◆ **What is needed**
Return every line of the listing below word for word, without adding, dropping or changing anything.

◆ **Supplied records**

▼

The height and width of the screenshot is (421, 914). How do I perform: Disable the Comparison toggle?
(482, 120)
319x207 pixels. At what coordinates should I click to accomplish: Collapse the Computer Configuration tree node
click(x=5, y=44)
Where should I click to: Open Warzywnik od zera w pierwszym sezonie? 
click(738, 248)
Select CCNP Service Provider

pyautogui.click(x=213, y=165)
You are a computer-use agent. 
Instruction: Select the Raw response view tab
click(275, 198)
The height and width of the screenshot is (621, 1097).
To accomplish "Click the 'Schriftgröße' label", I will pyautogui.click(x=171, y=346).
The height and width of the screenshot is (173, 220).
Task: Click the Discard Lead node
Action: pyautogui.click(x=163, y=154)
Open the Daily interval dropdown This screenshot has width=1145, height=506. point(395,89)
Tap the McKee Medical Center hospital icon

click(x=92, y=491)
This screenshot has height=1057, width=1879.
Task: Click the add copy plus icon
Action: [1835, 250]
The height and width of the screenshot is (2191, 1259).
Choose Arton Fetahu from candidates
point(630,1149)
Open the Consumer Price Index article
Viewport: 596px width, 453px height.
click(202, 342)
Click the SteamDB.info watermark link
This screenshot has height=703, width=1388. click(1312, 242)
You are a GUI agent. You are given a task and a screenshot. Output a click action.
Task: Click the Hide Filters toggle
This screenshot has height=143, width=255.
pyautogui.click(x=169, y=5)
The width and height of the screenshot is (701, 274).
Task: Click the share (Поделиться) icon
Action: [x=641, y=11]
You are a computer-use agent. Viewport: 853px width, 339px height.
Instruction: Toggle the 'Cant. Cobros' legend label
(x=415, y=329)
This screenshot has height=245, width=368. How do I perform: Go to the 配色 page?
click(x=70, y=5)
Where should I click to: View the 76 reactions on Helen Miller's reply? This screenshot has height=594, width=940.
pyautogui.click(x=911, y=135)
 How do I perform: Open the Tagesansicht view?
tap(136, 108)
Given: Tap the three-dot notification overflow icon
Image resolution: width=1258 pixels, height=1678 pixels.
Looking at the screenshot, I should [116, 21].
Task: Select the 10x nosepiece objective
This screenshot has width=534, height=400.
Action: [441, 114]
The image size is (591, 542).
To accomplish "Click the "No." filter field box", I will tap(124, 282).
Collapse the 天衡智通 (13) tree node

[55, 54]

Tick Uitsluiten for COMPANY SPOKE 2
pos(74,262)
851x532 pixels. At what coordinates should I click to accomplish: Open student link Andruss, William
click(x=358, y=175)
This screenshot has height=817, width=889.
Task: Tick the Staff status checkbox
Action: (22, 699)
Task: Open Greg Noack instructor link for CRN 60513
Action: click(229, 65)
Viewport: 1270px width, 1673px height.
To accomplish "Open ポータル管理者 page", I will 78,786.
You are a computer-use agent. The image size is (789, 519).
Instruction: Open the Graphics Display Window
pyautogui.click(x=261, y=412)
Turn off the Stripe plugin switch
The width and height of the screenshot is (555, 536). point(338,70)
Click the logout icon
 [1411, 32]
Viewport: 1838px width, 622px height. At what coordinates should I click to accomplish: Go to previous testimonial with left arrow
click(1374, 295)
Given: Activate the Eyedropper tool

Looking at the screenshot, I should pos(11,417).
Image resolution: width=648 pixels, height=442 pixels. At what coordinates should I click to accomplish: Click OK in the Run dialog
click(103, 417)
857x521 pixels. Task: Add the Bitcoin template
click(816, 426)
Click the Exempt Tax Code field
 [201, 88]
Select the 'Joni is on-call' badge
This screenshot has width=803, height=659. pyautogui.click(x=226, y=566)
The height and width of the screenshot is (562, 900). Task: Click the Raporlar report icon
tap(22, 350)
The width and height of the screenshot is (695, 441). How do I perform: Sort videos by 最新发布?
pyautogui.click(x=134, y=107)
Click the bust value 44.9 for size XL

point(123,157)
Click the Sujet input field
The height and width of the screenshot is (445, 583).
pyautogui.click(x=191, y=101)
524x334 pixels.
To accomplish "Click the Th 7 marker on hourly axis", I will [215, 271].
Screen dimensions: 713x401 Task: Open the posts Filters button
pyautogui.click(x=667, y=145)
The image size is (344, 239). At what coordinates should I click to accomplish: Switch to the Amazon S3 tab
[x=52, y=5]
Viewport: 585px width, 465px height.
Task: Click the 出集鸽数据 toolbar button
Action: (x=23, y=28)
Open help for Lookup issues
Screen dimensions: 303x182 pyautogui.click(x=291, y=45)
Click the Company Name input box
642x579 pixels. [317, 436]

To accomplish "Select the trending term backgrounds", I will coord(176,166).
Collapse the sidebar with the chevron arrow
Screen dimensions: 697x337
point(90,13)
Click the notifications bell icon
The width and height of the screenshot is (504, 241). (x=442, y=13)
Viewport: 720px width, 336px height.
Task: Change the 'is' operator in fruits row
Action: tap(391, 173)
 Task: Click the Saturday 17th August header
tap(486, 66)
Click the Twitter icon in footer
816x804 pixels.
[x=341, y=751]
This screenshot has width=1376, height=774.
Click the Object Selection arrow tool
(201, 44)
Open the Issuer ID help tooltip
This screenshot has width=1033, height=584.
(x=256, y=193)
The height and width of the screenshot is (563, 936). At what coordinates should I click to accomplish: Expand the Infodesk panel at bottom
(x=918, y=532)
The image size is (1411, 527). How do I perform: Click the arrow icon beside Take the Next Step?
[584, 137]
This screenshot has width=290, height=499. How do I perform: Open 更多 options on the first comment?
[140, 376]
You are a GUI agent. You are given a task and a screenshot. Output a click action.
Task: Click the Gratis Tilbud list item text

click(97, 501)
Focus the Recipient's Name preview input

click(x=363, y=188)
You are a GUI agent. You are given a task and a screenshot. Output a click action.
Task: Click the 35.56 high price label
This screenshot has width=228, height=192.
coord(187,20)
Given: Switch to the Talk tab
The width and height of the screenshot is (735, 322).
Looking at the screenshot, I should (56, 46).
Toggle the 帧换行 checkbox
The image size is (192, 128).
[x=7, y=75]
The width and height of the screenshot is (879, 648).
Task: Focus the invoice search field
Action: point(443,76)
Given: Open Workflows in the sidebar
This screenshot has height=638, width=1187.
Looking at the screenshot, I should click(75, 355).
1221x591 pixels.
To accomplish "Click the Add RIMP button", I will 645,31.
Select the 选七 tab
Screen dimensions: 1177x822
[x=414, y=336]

▲

◆ **Exercise response**
The height and width of the screenshot is (421, 914). How do I perform: Disable the Comparison toggle?
(482, 120)
319x207 pixels. At what coordinates should I click to accomplish: Collapse the Computer Configuration tree node
click(x=5, y=44)
Where should I click to: Open Warzywnik od zera w pierwszym sezonie? 
click(738, 248)
Select CCNP Service Provider

pyautogui.click(x=213, y=165)
You are a computer-use agent. 
Instruction: Select the Raw response view tab
click(275, 198)
The height and width of the screenshot is (621, 1097).
To accomplish "Click the 'Schriftgröße' label", I will pyautogui.click(x=171, y=346).
The height and width of the screenshot is (173, 220).
Task: Click the Discard Lead node
Action: pyautogui.click(x=163, y=154)
Open the Daily interval dropdown This screenshot has width=1145, height=506. point(395,89)
Tap the McKee Medical Center hospital icon

click(x=92, y=491)
This screenshot has height=1057, width=1879.
Task: Click the add copy plus icon
Action: [1835, 250]
The height and width of the screenshot is (2191, 1259).
Choose Arton Fetahu from candidates
point(630,1149)
Open the Consumer Price Index article
Viewport: 596px width, 453px height.
click(202, 342)
Click the SteamDB.info watermark link
This screenshot has height=703, width=1388. click(1312, 242)
You are a GUI agent. You are given a task and a screenshot. Output a click action.
Task: Click the Hide Filters toggle
This screenshot has height=143, width=255.
pyautogui.click(x=169, y=5)
The width and height of the screenshot is (701, 274).
Task: Click the share (Поделиться) icon
Action: [x=641, y=11]
You are a computer-use agent. Viewport: 853px width, 339px height.
Instruction: Toggle the 'Cant. Cobros' legend label
(x=415, y=329)
This screenshot has height=245, width=368. How do I perform: Go to the 配色 page?
click(x=70, y=5)
Where should I click to: View the 76 reactions on Helen Miller's reply? This screenshot has height=594, width=940.
pyautogui.click(x=911, y=135)
 How do I perform: Open the Tagesansicht view?
tap(136, 108)
Given: Tap the three-dot notification overflow icon
Image resolution: width=1258 pixels, height=1678 pixels.
Looking at the screenshot, I should [116, 21].
Task: Select the 10x nosepiece objective
This screenshot has width=534, height=400.
Action: [441, 114]
The image size is (591, 542).
To accomplish "Click the "No." filter field box", I will tap(124, 282).
Collapse the 天衡智通 (13) tree node

[55, 54]

Tick Uitsluiten for COMPANY SPOKE 2
pos(74,262)
851x532 pixels. At what coordinates should I click to accomplish: Open student link Andruss, William
click(x=358, y=175)
This screenshot has height=817, width=889.
Task: Tick the Staff status checkbox
Action: (22, 699)
Task: Open Greg Noack instructor link for CRN 60513
Action: click(229, 65)
Viewport: 1270px width, 1673px height.
To accomplish "Open ポータル管理者 page", I will 78,786.
You are a computer-use agent. The image size is (789, 519).
Instruction: Open the Graphics Display Window
pyautogui.click(x=261, y=412)
Turn off the Stripe plugin switch
The width and height of the screenshot is (555, 536). point(338,70)
Click the logout icon
 [1411, 32]
Viewport: 1838px width, 622px height. At what coordinates should I click to accomplish: Go to previous testimonial with left arrow
click(1374, 295)
Given: Activate the Eyedropper tool

Looking at the screenshot, I should pos(11,417).
Image resolution: width=648 pixels, height=442 pixels. At what coordinates should I click to accomplish: Click OK in the Run dialog
click(103, 417)
857x521 pixels. Task: Add the Bitcoin template
click(816, 426)
Click the Exempt Tax Code field
 [201, 88]
Select the 'Joni is on-call' badge
This screenshot has width=803, height=659. pyautogui.click(x=226, y=566)
The height and width of the screenshot is (562, 900). Task: Click the Raporlar report icon
tap(22, 350)
The width and height of the screenshot is (695, 441). How do I perform: Sort videos by 最新发布?
pyautogui.click(x=134, y=107)
Click the bust value 44.9 for size XL

point(123,157)
Click the Sujet input field
The height and width of the screenshot is (445, 583).
pyautogui.click(x=191, y=101)
524x334 pixels.
To accomplish "Click the Th 7 marker on hourly axis", I will [215, 271].
Screen dimensions: 713x401 Task: Open the posts Filters button
pyautogui.click(x=667, y=145)
The image size is (344, 239). At what coordinates should I click to accomplish: Switch to the Amazon S3 tab
[x=52, y=5]
Viewport: 585px width, 465px height.
Task: Click the 出集鸽数据 toolbar button
Action: (x=23, y=28)
Open help for Lookup issues
Screen dimensions: 303x182 pyautogui.click(x=291, y=45)
Click the Company Name input box
642x579 pixels. [317, 436]

To accomplish "Select the trending term backgrounds", I will coord(176,166).
Collapse the sidebar with the chevron arrow
Screen dimensions: 697x337
point(90,13)
Click the notifications bell icon
The width and height of the screenshot is (504, 241). (x=442, y=13)
Viewport: 720px width, 336px height.
Task: Change the 'is' operator in fruits row
Action: tap(391, 173)
 Task: Click the Saturday 17th August header
tap(486, 66)
Click the Twitter icon in footer
816x804 pixels.
[x=341, y=751]
This screenshot has width=1376, height=774.
Click the Object Selection arrow tool
(201, 44)
Open the Issuer ID help tooltip
This screenshot has width=1033, height=584.
(x=256, y=193)
The height and width of the screenshot is (563, 936). At what coordinates should I click to accomplish: Expand the Infodesk panel at bottom
(x=918, y=532)
The image size is (1411, 527). How do I perform: Click the arrow icon beside Take the Next Step?
[584, 137]
This screenshot has width=290, height=499. How do I perform: Open 更多 options on the first comment?
[140, 376]
You are a GUI agent. You are given a task and a screenshot. Output a click action.
Task: Click the Gratis Tilbud list item text

click(97, 501)
Focus the Recipient's Name preview input

click(x=363, y=188)
You are a GUI agent. You are given a task and a screenshot. Output a click action.
Task: Click the 35.56 high price label
This screenshot has width=228, height=192.
coord(187,20)
Given: Switch to the Talk tab
The width and height of the screenshot is (735, 322).
Looking at the screenshot, I should (56, 46).
Toggle the 帧换行 checkbox
The image size is (192, 128).
[x=7, y=75]
The width and height of the screenshot is (879, 648).
Task: Focus the invoice search field
Action: point(443,76)
Given: Open Workflows in the sidebar
This screenshot has height=638, width=1187.
Looking at the screenshot, I should click(75, 355).
1221x591 pixels.
To accomplish "Click the Add RIMP button", I will 645,31.
Select the 选七 tab
Screen dimensions: 1177x822
[x=414, y=336]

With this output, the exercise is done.